Has internet regulation already begun with Feminist Coalition?

There has been much fuss about social media regulation and webspace restriction for some time now but the climax was reached during the #EndSARS protests as speculations were rife that the government would shut down microblogging platform, Twitter, which played host to the hashtag trend which later translated into physical demonstration across the country.

However, despite the rumours, nothing materialised during the protests. The only time Twitter was inaccessible for Nigerians was when the #EndSARS emoji was to be introduced. Yet, conversations among political leaders continued as governors of the northern states held a meeting where they voiced their support for social media regulation.

Public backlash followed the deliberation of the northern leaders with many telling them to pay more attention to their perennial security challenge. Despite the heavy criticism, the regulation discourse continued when the federal government said it would go ahead with social media regulation, with Information Minister, Lai Mohammed, citing arson and looting as consequences of social media liberty.

It would now appear that the government is making good on its word as reports are growing that the website of Feminist Coalition, the humanitarian group which was a key figure during the #EndSARS protests and managed donations made across the globe, is currently inaccessible to residents in Nigeria.

Those who have been able to access the website were able to do so through virtual private network (VPN).
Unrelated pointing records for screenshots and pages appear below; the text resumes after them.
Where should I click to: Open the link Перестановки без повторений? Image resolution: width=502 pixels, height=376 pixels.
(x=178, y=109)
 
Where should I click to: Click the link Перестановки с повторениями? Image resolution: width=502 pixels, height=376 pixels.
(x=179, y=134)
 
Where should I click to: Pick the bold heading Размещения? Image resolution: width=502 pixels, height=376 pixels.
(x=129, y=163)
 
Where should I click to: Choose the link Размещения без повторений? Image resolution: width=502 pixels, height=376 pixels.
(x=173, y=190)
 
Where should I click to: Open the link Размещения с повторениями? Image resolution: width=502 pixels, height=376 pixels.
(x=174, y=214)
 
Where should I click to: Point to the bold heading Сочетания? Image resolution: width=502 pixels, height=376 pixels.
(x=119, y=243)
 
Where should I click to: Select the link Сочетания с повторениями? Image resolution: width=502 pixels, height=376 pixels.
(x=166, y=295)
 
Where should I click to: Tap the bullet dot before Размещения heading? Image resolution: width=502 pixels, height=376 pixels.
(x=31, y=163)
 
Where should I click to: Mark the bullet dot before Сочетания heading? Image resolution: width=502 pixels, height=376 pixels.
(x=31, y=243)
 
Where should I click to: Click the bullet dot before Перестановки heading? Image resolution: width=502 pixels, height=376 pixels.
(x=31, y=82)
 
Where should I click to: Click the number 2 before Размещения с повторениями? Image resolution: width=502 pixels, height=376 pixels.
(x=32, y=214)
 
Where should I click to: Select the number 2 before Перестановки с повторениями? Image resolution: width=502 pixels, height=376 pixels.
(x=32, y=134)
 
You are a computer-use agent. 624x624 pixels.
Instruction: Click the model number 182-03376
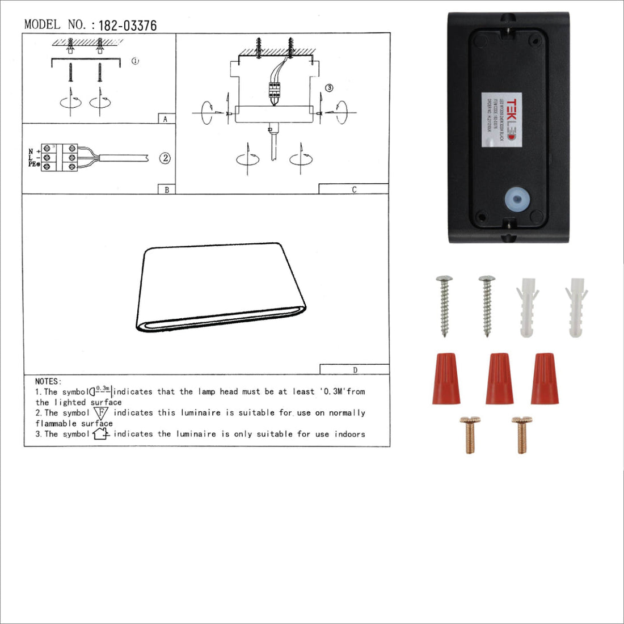127,26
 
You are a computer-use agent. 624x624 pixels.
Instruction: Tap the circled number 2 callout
165,158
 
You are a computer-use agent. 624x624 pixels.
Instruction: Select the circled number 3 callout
329,88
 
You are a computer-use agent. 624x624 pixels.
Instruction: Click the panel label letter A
165,119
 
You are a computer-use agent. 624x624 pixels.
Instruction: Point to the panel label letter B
166,189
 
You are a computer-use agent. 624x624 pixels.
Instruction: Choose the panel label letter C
354,189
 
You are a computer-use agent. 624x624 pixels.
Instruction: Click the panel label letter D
355,370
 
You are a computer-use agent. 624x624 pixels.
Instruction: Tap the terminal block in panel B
59,157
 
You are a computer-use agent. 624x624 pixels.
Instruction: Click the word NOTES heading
48,381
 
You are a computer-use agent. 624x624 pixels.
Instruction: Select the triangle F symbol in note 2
101,413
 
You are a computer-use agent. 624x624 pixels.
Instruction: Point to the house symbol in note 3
101,434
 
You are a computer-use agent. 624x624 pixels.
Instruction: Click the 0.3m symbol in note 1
101,391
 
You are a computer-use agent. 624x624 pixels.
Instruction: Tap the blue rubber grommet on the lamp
517,200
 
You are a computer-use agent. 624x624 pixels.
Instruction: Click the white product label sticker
500,120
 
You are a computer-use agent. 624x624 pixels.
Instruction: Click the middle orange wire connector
499,378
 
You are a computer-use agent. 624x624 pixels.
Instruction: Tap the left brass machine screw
469,435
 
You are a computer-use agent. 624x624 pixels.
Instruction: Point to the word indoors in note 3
349,434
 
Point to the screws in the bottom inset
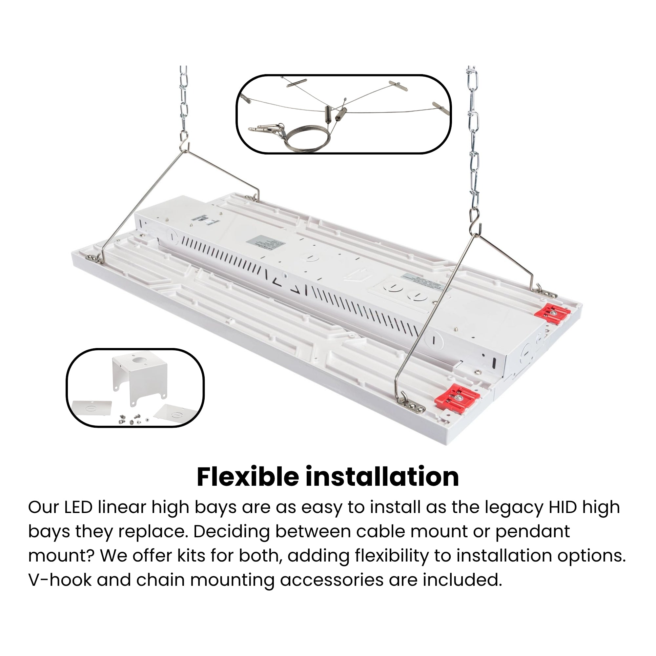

VPN acts as an intermediary which allows users to bypass restrictions and until they reach the desired web destination.

More importantly, the latest apparent restriction on Feminist Coalition’s website continues the spate of attack on #EndSARS protesters. Without taking #LekkiShootings into consideration, bank accounts have been frozen, passports seized, youths arrested and court orders obtained just to silence youths that have acted within the confines of the law.

With this, it is a logical indication that the regulation of social media and the internet at large is not far behind. For a government that should be upholding the tenets of democracy and constitutionally enshrined liberties such as the rights to life, association, expression and privacy, it is baffling to many Nigerians that such measures are being thought of, let alone being implemented.

With the country battling a second recession in five years, and the worst in four decades, social media regulation, even with its anti-democratic implication, should have been the least on the minds of those at the helm but Nigerians continue to face hard times on more ends than they would have desired.